Additionally, any users of your library will now automatically depend on your dependencies too. So if you don’t need that dependency for the library, like in the above example, then you can specify it for the specific executable like below. Then fpm will still fetch and compile it when building your executable, but users of your library won’t have to.

name = "math_constants"
version = "0.1.0"
author = "Jane Programmer"
maintainer = "jane@example.com"

[library]
source-dir="src"

[[ executable ]]
name="math_constants"
source-dir="app"
main="main.f90"
[executable.dependencies]
helloff = { git = "https://gitlab.com/everythingfunctional/helloff.git" }

[[ test ]]
name="runTests"
source-dir="test"
main="main.f90"


You can also specify dependencies for your tests in a similar way, with [test.dependencies] instead of [executable.dependencies]. There’s also another option for test dependencies. The below example makes the dependencies available for all the tests, but again your users won’t depend on these.

name = "math_constants"
version = "0.1.0"
author = "Jane Programmer"
maintainer = "jane@example.com"

[library]
source-dir="src"

[dev-dependencies]
helloff = { git = "https://gitlab.com/everythingfunctional/helloff.git" }

[[ executable ]]
name="math_constants"
source-dir="app"
main="main.f90"

[[ test ]]
name="runTests"
source-dir="test"
main="main.f90"


You can also be specific about which version of a dependency you’d like.
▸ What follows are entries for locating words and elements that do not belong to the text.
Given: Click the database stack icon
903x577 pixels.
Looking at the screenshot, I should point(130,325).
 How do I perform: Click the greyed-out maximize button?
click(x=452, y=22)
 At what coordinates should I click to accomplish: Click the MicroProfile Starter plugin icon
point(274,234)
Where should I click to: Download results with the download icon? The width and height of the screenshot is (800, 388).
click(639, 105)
You can specify a branch to use like helloff = { git = "https://gitlab.com/everythingfunctional/helloff.git", branch = "master" }, or a tag like helloff = { git = "https://gitlab.com/everythingfunctional/helloff.git", tag = "v1.2.3" }, or even a specific commit like helloff = { git = "https://gitlab.com/everythingfunctional/helloff.git", rev = "a1b2c3" }. You can even specify the path to another folder, if for example you’ve got another fpm package in the same repository. Like this: helloff = { path = "helloff" }. Note that you should not specify paths outside of your repository, or things won’t work for your users.

### Custom build scripts

If there is something special about your library that makes fpm unable to build it, you can provide your own build script. fpm will then simply call your build script to build the library.
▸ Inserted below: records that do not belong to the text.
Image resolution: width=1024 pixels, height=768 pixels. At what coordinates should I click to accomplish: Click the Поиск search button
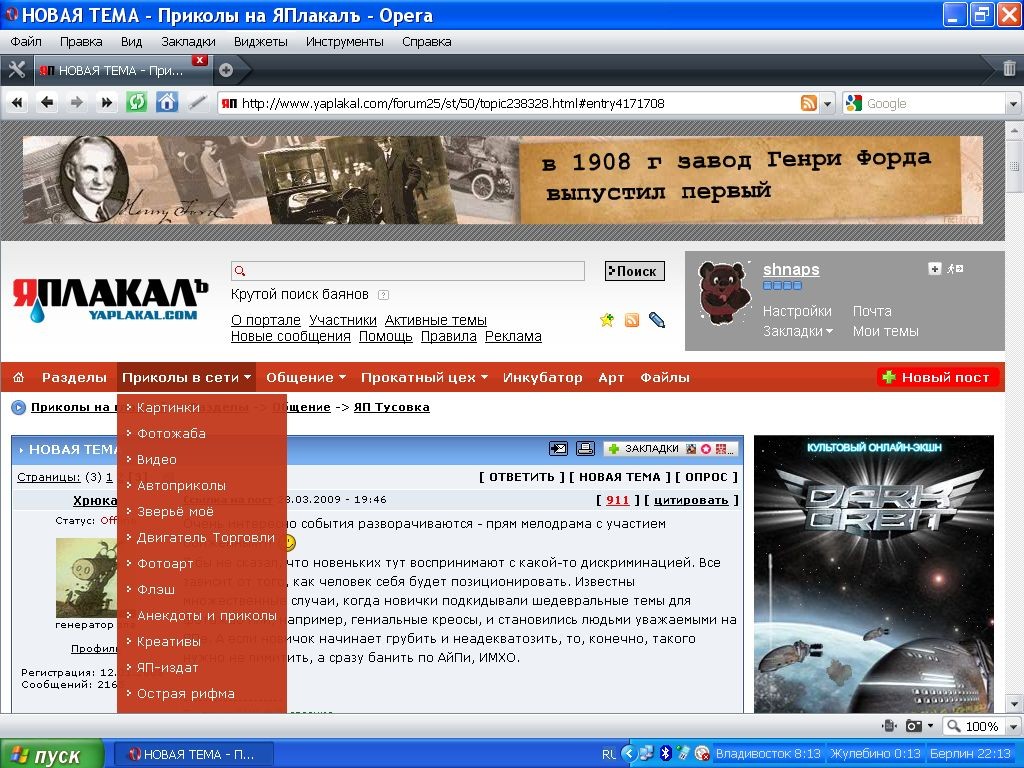[x=635, y=271]
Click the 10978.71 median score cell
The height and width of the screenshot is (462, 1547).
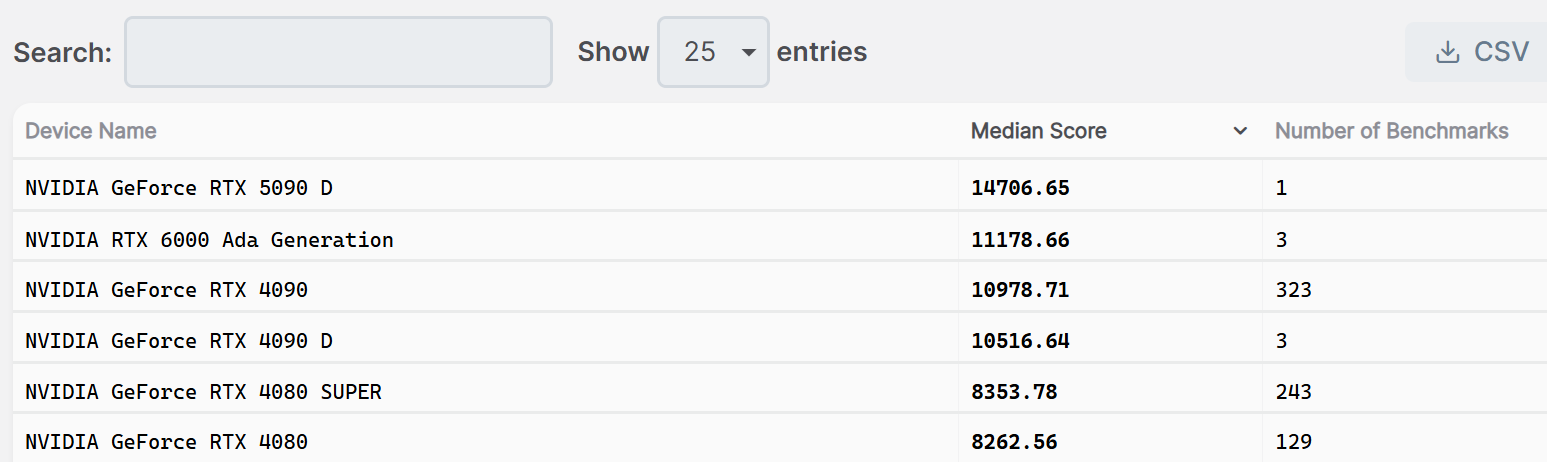(1020, 290)
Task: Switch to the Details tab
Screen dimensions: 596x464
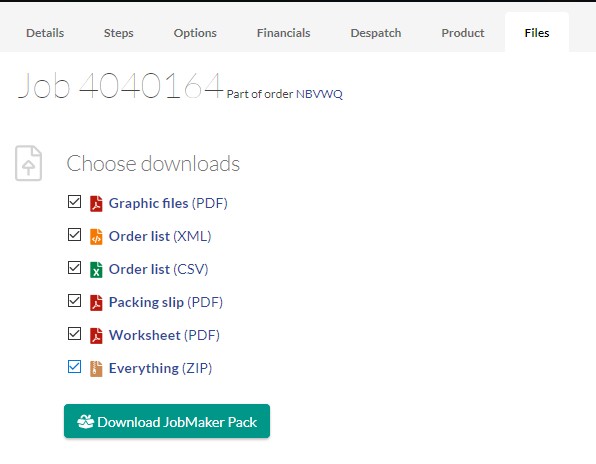Action: [x=45, y=33]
To specify a build script to be used, put it in the library section of your fpm.toml file, like:

[library]
source-dir="src"
build-script="my_build_script"


fpm will set the following environment variables to specify some parameters to the build script:

• FC – The Fortran compiler to be used.
• FFLAGS – The flags that should be passed to the Fortran compiler.
• BUILD_DIR – Where the compiled files should be placed.
• INCLUDE_DIRS – The folders where any dependencies can be found, space separated. It is then the responsibility of the build script to generate the appropriate include flags.

Additionally, script will be called with the name of the archive (*.a file) that should be produced as the command line argument.

Note: If the name of the build script is Makefile or ends with .mk, then the make program will be used to run it. Not the the archive file is explicitly specified as the target to be built

Note: All file and directory names are specified with their full canonical path.